── Sección del texto

2 de octubre de 2018

Como hormigas



Cuando era niña pasaba horas observando a las hormigas. Me hacían pensar, las veía en fila cargando sus comidas y tropezando con las que venían en dirección contraria en una suerte de comunicación, las pensaba indicándoles a las otras donde encontrarían el botín a llevar a su nido. Ordenadas y en colaboración perfecta hasta que cualquier intruso irrumpía en su camino. Se producía enseguida una desorganización total, corrían en diferentes direcciones y soltaban su carga.  Pasaban mucho tiempo para volverse a organizar y seguir cumpliendo su función de alimentar a su colonia. Son insectos sociales y poseen una perfecta organización que asegura su supervivencia hasta que la estrechez las alcanza. En caso de desespero por una hambruna se comen entre ellas. Valga este breve recuerdo para observar las similitudes que tienen con los humanos.

Estamos como hormigas cuando irrumpe un intruso o el hambre nos sumerge en un estado de sobrevivencia. Desordenados y comiéndonos los unos a los otros. Nos comemos con palabras porque somos sujetos del lenguaje. Transitamos por las vías del simbolismo, allí reside nuestro nicho social, y vamos cargando con las palabras. Si encontramos un festín apetitoso y estéticamente preparado regresamos con bellas cargas, bellas palabras. Si por el contrario nos tropezamos con estiércol y podredumbre nuestra carga será soez y agresiva. Dejamos de ser sociales y de reconocer a los otros como humanos; pasamos entonces a engrosar las filas de los bárbaros. La civilización no solo se refiere a la formación y enriquecimiento del pensamiento por el estudio sino también a esa sensibilidad de saber que el otro padece cuando es abandonado y agredido. Esas personas mayores abandonadas y los niños desnutridos nos gritan en la cara la clase de sociedad en la que estamos. En una bárbara.

────

[Requisitos de la tarea]
1 > Enumera lo que, según el texto sobre las hormigas, les sucedía a las hormigas cuando un intruso irrumpía en su camino.
2 > Responde estas preguntas a partir del texto sobre las hormigas.
(a) ¿Qué hacen las hormigas en caso de desespero por una hambruna?
(b) ¿Con qué nos comemos los humanos unos a otros?
(c) ¿Quiénes nos gritan en la cara la clase de sociedad en la que estamos?
3 > Escribe la continuación del texto sobre las hormigas a partir de su última frase.

── Extracto de datos

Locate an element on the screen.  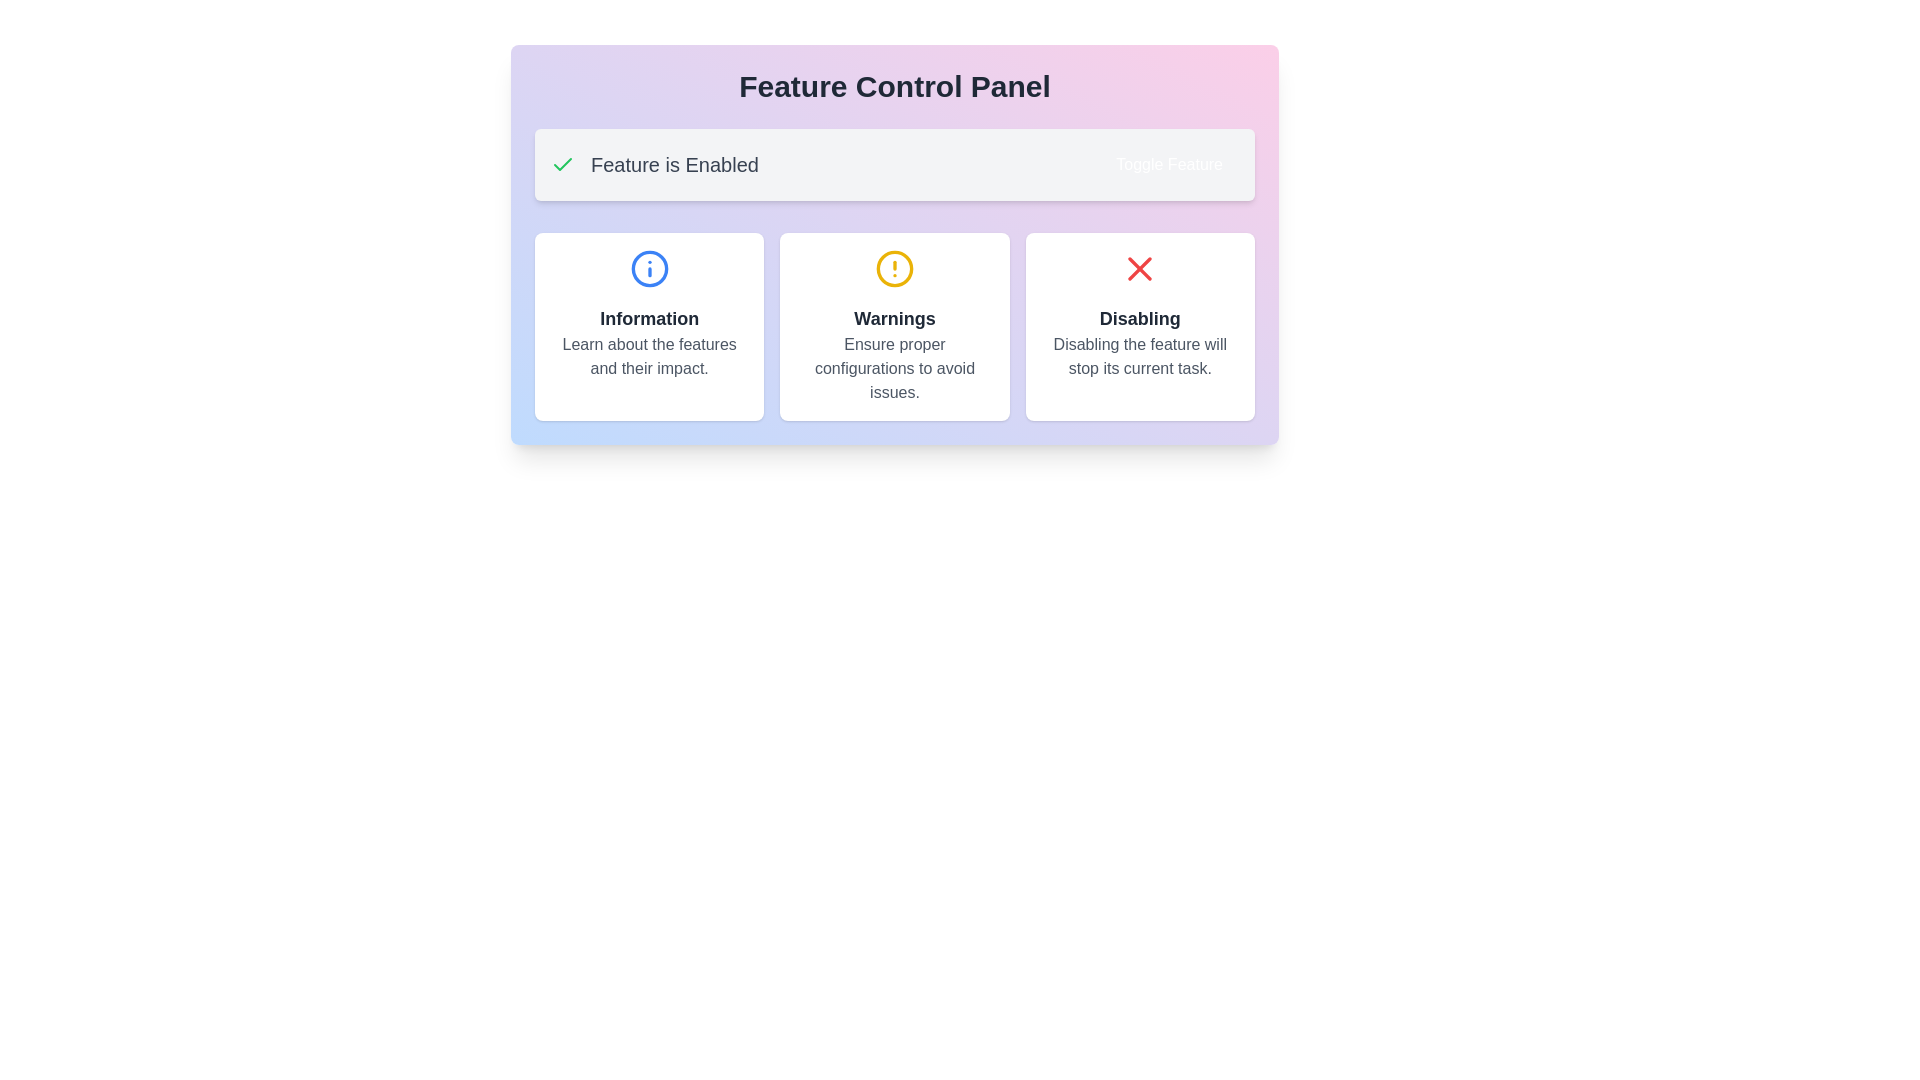
text information from the informational panel that explains the effects of disabling a feature, which is the third panel in a row of three panels aligned horizontally is located at coordinates (1140, 326).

────

[Conjunto de respuestas]
1 >
- Se producía enseguida una desorganización total.
- Corrían en diferentes direcciones.
- Soltaban su carga.
- Pasaban mucho tiempo para volverse a organizar.

2 >
(a) Se comen entre ellas.
(b) Nos comemos con palabras, porque somos sujetos del lenguaje.
(c) Las personas mayores abandonadas y los niños desnutridos.

3 >
Los intrusos lograron su cometido, nos destrozaron utilizando todo tipo de artimañas. Una de ellas fue arrebatarnos nuestros símbolos. Esa condensación de significados que ayudan a identificarnos como pertenecientes a algo, a tener lugar. Se fueron apropiando poco a poco de todo lo nuestro, lo vivimos con dolor pero no pudimos pararlos. Nos dejaron sin referencias, sin reconocernos en nuestras historias, sin lugar, sin país. Pero eso ya lo sabíamos y lo padecemos de forma aguda. Sin embargo lo que nos tiene sorprendidos son los estragos que esto produce en la gente. Ya no somos sociedad y hemos formado clanes para amortiguar la soledad. Hacemos alianzas cerradas con dos o tres referencias incuestionables y desde allí agredimos a los no pertenecientes a la cofradía, a los incrédulos. Nos defendemos para no enloquecer y nos agarramos a pocas significaciones que no terminen por destruir la memoria e historias personales. Al convivir diferentes generaciones y diferentes culturas con sus anclas emocionales e identificatorias distintas, llueven calificaciones, acusaciones y desprecios.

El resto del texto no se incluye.